6.824 2004 Lecture 12: Performance (Part 1: Livelock)

Announcements:
  Project draft one due today for comments 
  Midterms handed back at end of class, mean = 86


Performance of a single system under overload:
  Why this is interesting: it's deeper than just throwing CPU at the problem
  This problem shows up anytime regularly schedule job A is pre-empted by B 


Specific problem: IP forwarding

  
What's going on here (diagram):
  Network hardware (rx) -> Q -> IP stack -> Q -> App
                 (xmit) <- Q <-

  Interrupt generated by networking hardware - handled immediately, place
    on queue, soft-interrupt for IP stack, place on queue for app, etc.

  Q: When can the xmit starve? What about the application?

  In general, if a Q is dropping, pusher has higher priority than puller


Explain Figure 6-1:
  What determines how far it goes up?
  Abstractly, what determines slope of line going down? 
  Why does screend's line go down earlier than w/o screend?
  Ideally, should discard ASAP, curve would flatten out

  mogul's point: burning CPU cycles when most precious
  
Q: Would infinite length queues fix this?

Q: What about reducing interrupt priority level? 

Still have to deal with scheduling work, and not committing to
work when there's no cpu time for it.

Q: Any other ideas?

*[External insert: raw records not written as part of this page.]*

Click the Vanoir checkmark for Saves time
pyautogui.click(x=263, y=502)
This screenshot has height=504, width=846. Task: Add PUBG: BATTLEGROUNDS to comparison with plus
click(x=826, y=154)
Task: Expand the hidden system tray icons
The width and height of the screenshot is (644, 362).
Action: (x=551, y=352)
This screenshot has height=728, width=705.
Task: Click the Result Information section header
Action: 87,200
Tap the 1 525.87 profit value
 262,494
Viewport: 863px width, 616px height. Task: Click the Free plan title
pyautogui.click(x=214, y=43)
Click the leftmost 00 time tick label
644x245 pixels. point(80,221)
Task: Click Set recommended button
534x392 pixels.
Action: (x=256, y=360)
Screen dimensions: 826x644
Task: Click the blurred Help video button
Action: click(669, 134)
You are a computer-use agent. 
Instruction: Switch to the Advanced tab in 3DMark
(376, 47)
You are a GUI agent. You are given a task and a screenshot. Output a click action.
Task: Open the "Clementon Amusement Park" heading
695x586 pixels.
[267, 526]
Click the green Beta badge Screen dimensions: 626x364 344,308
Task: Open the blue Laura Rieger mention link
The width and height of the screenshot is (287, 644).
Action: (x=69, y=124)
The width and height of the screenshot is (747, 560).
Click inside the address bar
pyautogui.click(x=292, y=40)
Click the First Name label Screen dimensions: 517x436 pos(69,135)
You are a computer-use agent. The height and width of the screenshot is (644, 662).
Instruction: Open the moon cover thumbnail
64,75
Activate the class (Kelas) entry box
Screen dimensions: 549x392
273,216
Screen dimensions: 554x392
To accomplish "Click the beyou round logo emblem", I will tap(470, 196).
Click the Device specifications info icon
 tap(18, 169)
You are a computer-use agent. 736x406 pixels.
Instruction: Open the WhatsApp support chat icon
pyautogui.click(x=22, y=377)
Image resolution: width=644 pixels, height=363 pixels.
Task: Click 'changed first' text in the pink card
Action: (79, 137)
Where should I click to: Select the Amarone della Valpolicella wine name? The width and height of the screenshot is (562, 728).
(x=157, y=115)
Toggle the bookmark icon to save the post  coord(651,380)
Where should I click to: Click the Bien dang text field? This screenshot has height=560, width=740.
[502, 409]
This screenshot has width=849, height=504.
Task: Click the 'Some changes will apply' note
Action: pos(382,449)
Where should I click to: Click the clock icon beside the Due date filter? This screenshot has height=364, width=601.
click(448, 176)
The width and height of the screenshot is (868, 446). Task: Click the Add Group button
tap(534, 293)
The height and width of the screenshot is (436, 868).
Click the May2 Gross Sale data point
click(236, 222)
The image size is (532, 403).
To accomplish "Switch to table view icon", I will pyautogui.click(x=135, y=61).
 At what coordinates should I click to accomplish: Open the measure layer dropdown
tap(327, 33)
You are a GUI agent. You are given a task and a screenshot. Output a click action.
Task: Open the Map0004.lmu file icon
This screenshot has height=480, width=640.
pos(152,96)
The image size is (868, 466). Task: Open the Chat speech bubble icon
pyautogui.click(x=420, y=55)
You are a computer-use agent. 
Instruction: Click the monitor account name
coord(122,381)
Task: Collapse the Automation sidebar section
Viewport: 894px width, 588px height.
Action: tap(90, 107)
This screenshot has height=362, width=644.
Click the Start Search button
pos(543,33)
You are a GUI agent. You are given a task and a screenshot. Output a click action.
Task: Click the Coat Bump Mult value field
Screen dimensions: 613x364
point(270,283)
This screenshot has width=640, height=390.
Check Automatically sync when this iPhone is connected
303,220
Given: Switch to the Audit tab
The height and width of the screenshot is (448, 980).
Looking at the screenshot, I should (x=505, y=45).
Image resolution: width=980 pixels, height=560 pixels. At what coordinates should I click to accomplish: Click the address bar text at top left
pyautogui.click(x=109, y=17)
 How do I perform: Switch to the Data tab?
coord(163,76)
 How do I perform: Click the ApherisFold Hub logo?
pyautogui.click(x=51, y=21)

Maybe process packet to completion? 

Different scenario: today's question
  Can this livelock?

    while(1){
      send NFS READ RPC;
      wait for response;
    }

  Q: What ends up happening?
  Q: What about with lots of clients?


The paper's solution:
  timeslice + RR scheduling
    when idle, use interrupts
    when busy, poll and handle work in kernel thread
  discard packet as early as possible
  when busy: no new work

  another way: change the push architecture to a pull arch

  Q: What happens if packets arrive too quickly? Too slowly?

  
Figure 6-3: 
  Q: What's wrong with polling no-quota?
   xmit is still starved
  Q: Why does it go to zero? That's a lot worse!?


Figure 6-4:
  Q: Why does "polling, no feedback" do poorly?
    Can still end up starving screend
  Q: What's the basic idea behind feedback?
    Thread will yield when queue is full


Comment: feedback seems more elegant than quotas (no consts)

Is this the final answer?
  What if running telnet and webserver on same machine?
  How about a bunch of processing events - will feedback still work?
  Works well for net (can drop pkts), but what about disk i/o?


Q: What's the general principle?
  Don't waste time on new work that you can't finish
   (or make new work lower priority) 


6.824 2004 Lecture 12: Performance  (Part 2: Black Boxes)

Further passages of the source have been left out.